Behind the counter work, my sweat was like glue. Binding my work clothes to my body. Clothes felt like a trap the whole summer. The mixing of my school wardrobe, and the leftovers in my room from high school didn’t seem to mix very well. Preppy older women and men in polos is the regular uniform of where I live. A style that I am not unfamiliar to, a style reality that I lived in for my whole childhood, but one that I have grown to resent. Sure, some people are casual, granola even. But if you are a little granola looking, you’re probably talking about your “mental health retreat,” you run for people in the City. (More on my experience and thoughts on wealth in later letters.) I felt like I was in a liminal wardrobe — not fully Pitzer-ified and definitely not Fairfield County. When I put something on that leaned more Pitzer I felt out of place, but when I put on something that was more Fairfield County, I felt suffocated by the rigidness that those clothes seemed to have. But no matter what I wore, the sweat would always bead up, and the clothes would always pull themselves closer to my skin, getting tighter and tighter, until I was liberated by the chill of hardwood on my back when I got home.

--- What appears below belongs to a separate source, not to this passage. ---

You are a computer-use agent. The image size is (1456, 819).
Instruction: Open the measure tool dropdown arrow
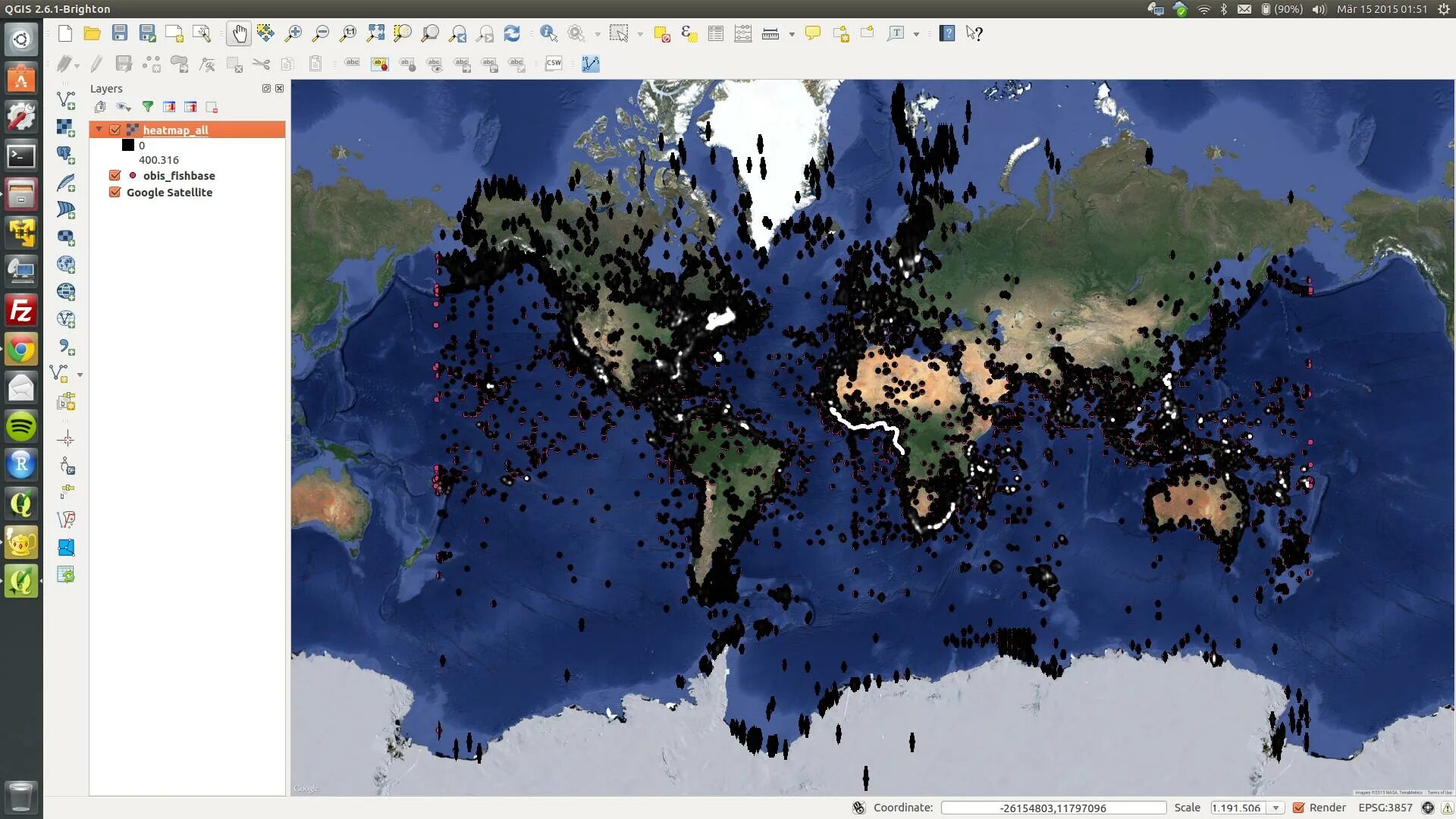coord(792,34)
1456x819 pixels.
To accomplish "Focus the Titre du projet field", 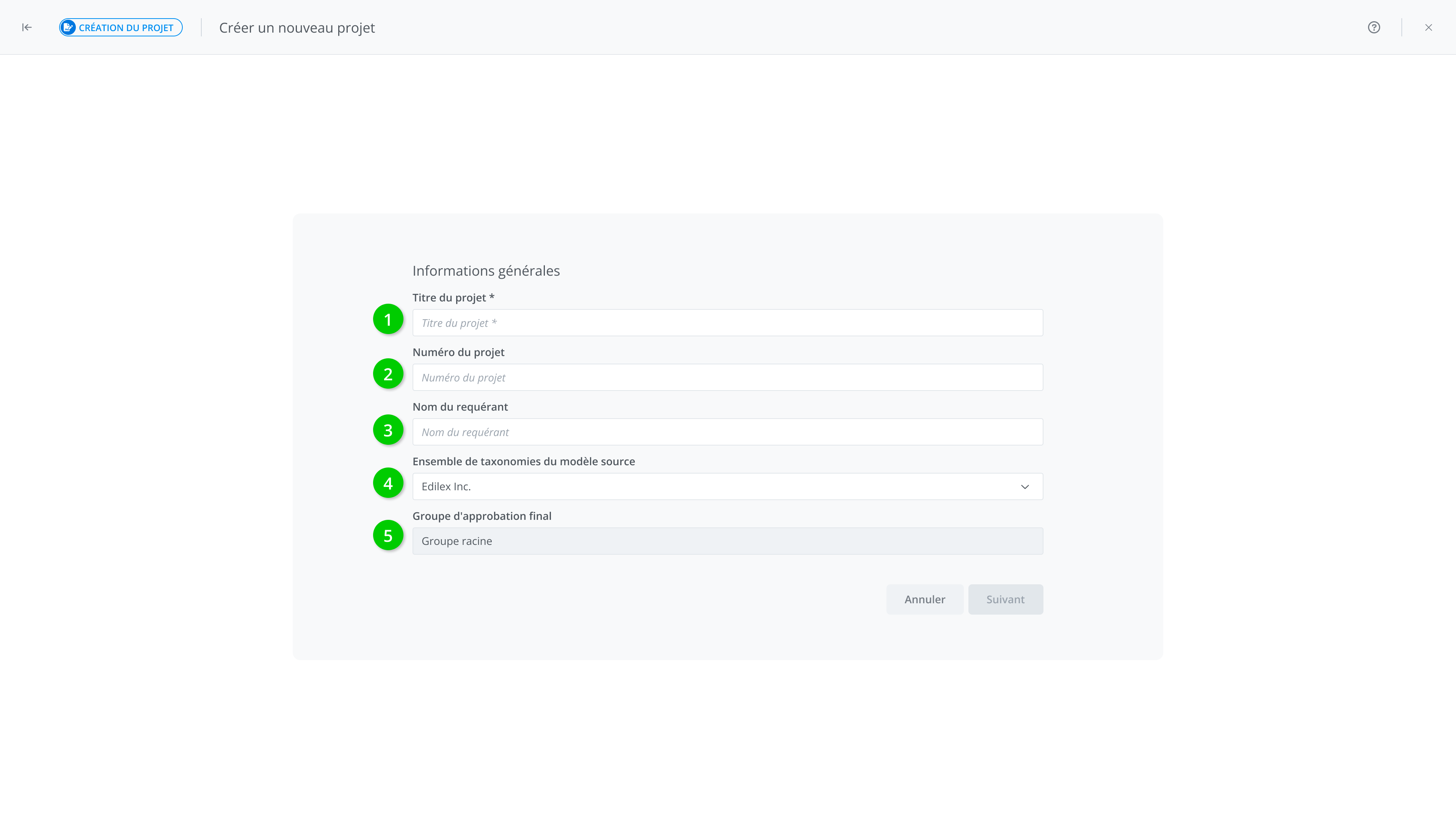I will click(728, 323).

Noon would hit, and I would grab my free sandwich out of the fridge. I tossed it on the panini press; pouring a glass of mint iced tea or stealing a raspberry lime Spindrift from the retail fridge, while I waited for the sound of the cheese bubbling up on the 480°F cast iron.
The old church pew in the back of the store, where I would eat, seemed to swallow me during my breaks. Not a swallowing preceded by a violent chewing, but a swallowing that was continuous, slow, consuming, almost peaceful. Like when you slowly sink into a too-soft couch, not realizing you’re being swallowed up before your discomfort forces you to readjust. Maybe it wasn’t that deep though, maybe the pew isn’t symbolic of me sinking into a life that made me feel like one of Twyla’s coworkers at Café Tropical, maybe it was my back pain. The back pain was from a car crash I got into with my friend, over Winter break. I didn’t realize that whiplash wasn’t just a quick recovery. I had pain in my back until recently. It sounds dramatic, but I thought that I might have to stop being a barista. I couldn’t stand as long, my feet hurt after an hour of work. I love coffee, I love being a barista. But most of all, I couldn’t live my life the same as I could before. Everything had to become more planned, more careful, more… boring.
I was talking to my friend the other day. We both have back pain, but didn’t always have it. We were talking about how it made us realize how problematic chronic issues become. You have to accommodate every part of your life. I feel like my back pain set the grey tone of my beginning of summer: wanting to have more energy to do things, being frustrated that I didn’t.
During this grey haze, I was resistant. Resistant to reconnecting with friends from home, resistant to seeing the beauty that was around me every day, resistant to enjoying my life at home. Frustrated with the difference of the people at home, that it blinded me to the possibilities that were right in front of me.
But resistance is only part of a cycle where acceptance is soon to come.